18.1. E’ difatti innegabile che, nel caso di specie, l’interprete sia chiamato a confrontarsi con una vicenda di nullita’ efficacemente definita impropria o atipica – a tacer d’altro perche’ il contratto produce i suoi effetti almeno fino a trenta giorni dalla sua stipulazione, termine ultimo per effettuare la registrazione, per poi assumere la qualificazione negativa sancita dal legislatore, mentre l’ammissibilita’ di un effetto di sanatoria troverebbe ulteriore conferma nella interpretazione sistematica delle norme di registro, e, segnatamente, di quelle sulla registrazione d’ufficio (Decreto del Presidente della Repubblica n. 131 del 1986, articoli 15 e 65).

  1. La conseguente questione che si pone, all’esito del riconoscimento, alla registrazione tardiva, di un effetto sanante, e’ quella se tale effetto operi una reviviscenza del contratto con effetti retroattivi o meno.
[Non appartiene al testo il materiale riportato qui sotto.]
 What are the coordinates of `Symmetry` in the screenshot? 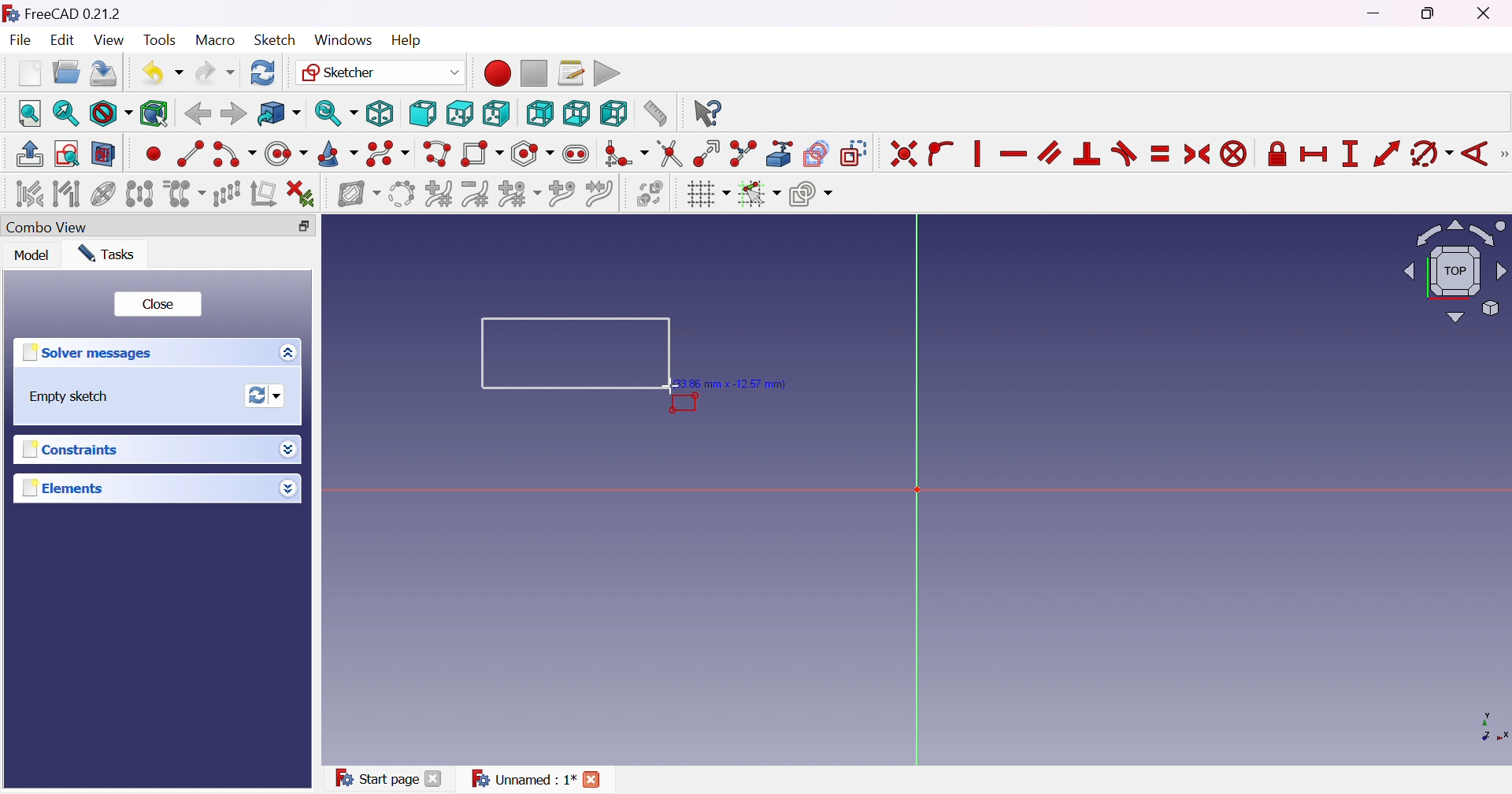 It's located at (139, 193).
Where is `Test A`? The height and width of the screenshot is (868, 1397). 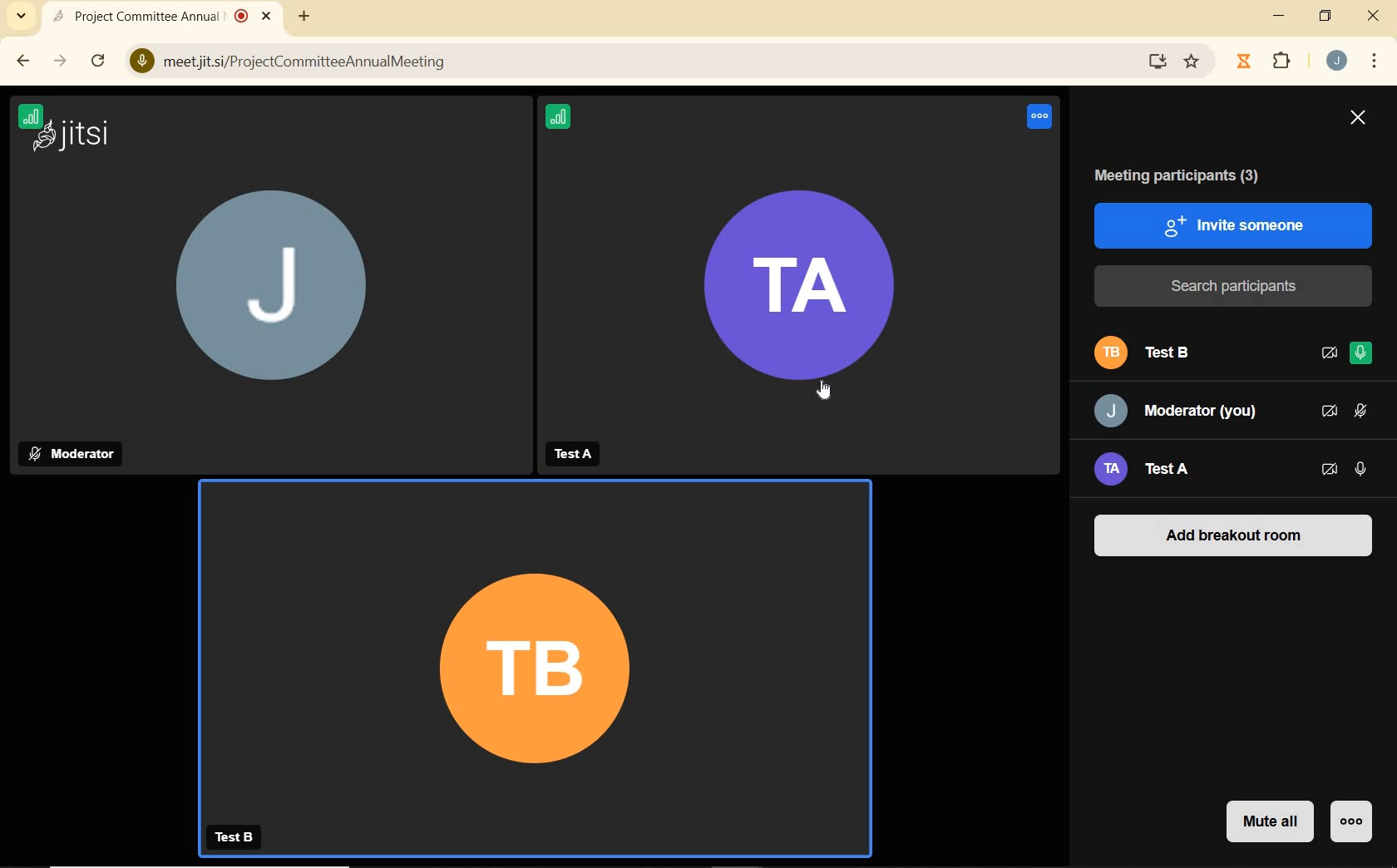 Test A is located at coordinates (1169, 472).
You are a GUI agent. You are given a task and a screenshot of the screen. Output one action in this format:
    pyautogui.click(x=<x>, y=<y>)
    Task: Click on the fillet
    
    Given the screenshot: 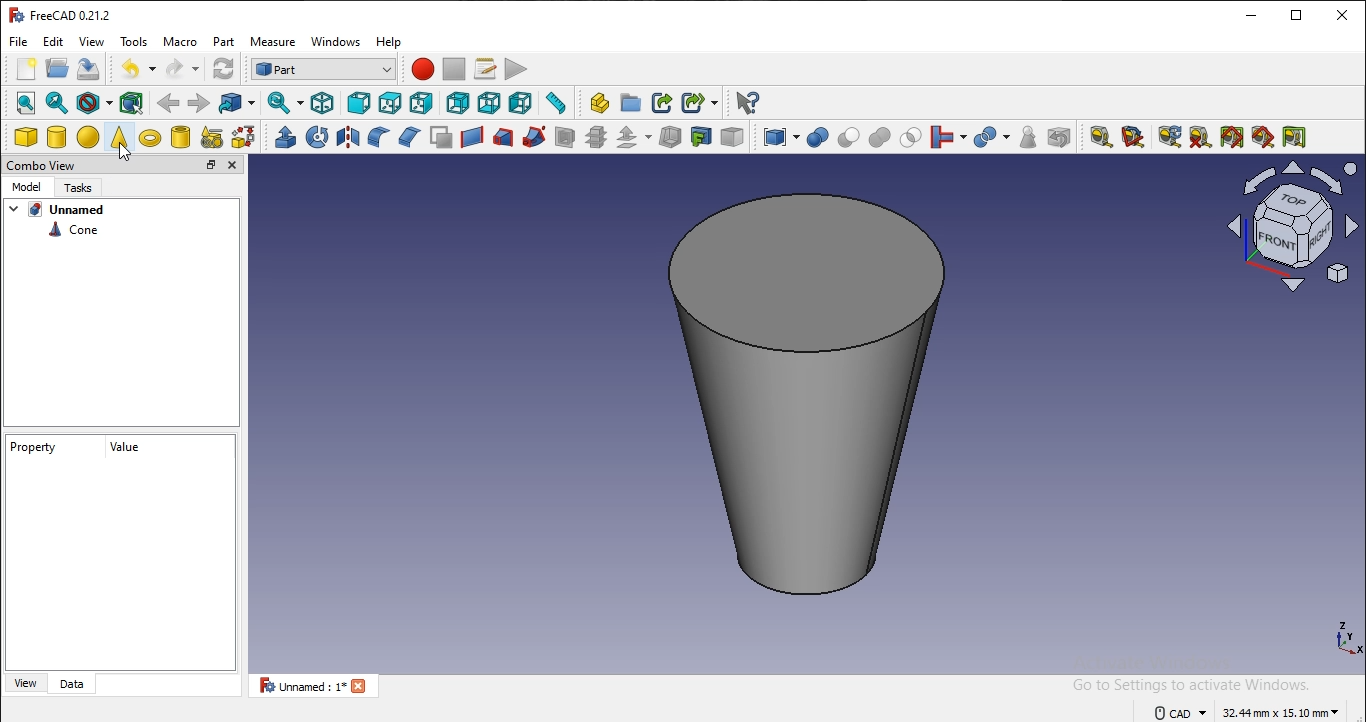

19.1. La evidente anomalia della vicenda, che diacronicamente alterna una fase di piena validita’ ed efficacia del rapporto contrattuale ad una in cui subentra la totale invalidita’ ed inefficacia proprie della disciplina della nullita’, in assenza di significativi indici normativi che possano indirizzare l’interprete verso l’una o l’altra soluzione (la sola fattispecie di sanatoria ove viene sancita espressamente la retroattivita’ e’ quella di cui all’articolo 2379 bis c.c., in tema di verbali assembleari di societa’), induce a ritenere che l’effetto sanante sia destinato a retroagire alla data della conclusione del contratto (in termini, di recente, Cass. sez. III n. 10498 del 2017).

19.1. L’effetto di sanatoria con efficacia retroattiva consente, difatti, di stabilizzare definitivamente gli (assai instabili) effetti del contratto, assicurando piena tutela alla parte debole del rapporto, volta che il conduttore non sara’ esposto ad azioni di rilascio, godra’ della durata della locazione come prevista ab origine nel contratto (e non dalla data della registrazione che, intervenendo a distanza di tempo dalla stipulazione, ne abbrevierebbe significativamente quanto arbitrariamente i termini di scadenza), conservera’ il diritto all’avviamento, quello alla prelazione, ed ancora quello alla libera trasferibilita’ dell’azienda e del contratto.

19.2. Una diversa opzione, collocando il dies a quo della convenzione negoziale soltanto alla data della registrazione (lasciandone inalterato il dies ad quem), finirebbe poi per contrastare con la stessa disciplina legale della durata del contratto, ponendosi al di fuori della stessa ratio della sanatoria, che finirebbe per creare un impredicabile effetto di novazione del contratto originario (indirettamente) per factum principis.

  1. Resta ora da esaminare se tale conclusione possa estendersi anche al caso che oggi occupa la Corte, e cioe’ all’ipotesi in cui la fattispecie concreta sia costituita da un accordo simulatorio cui consegua non gia’ la tardiva registrazione dell’intero contratto che preveda, ab origine, la corresponsione del canone reale, ma quella del solo patto dissimulato (raccordo integrativo” del caso di specie) volto ad occultare un canone maggiore, dopo che il contratto contenente il canone simulato sia stato a sua volta e previamente registrato, sulla premessa per cui la sanatoria da tardiva registrazione elimina soltanto la nullita’ (testuale) sopravvenuta, lasciando impregiudicata la sorte del contratto qual era fino alla violazione dell’obbligo di registrazione (inidonea a spiegare efficacia sanante su di una eventuale nullita’ da vizio genetico).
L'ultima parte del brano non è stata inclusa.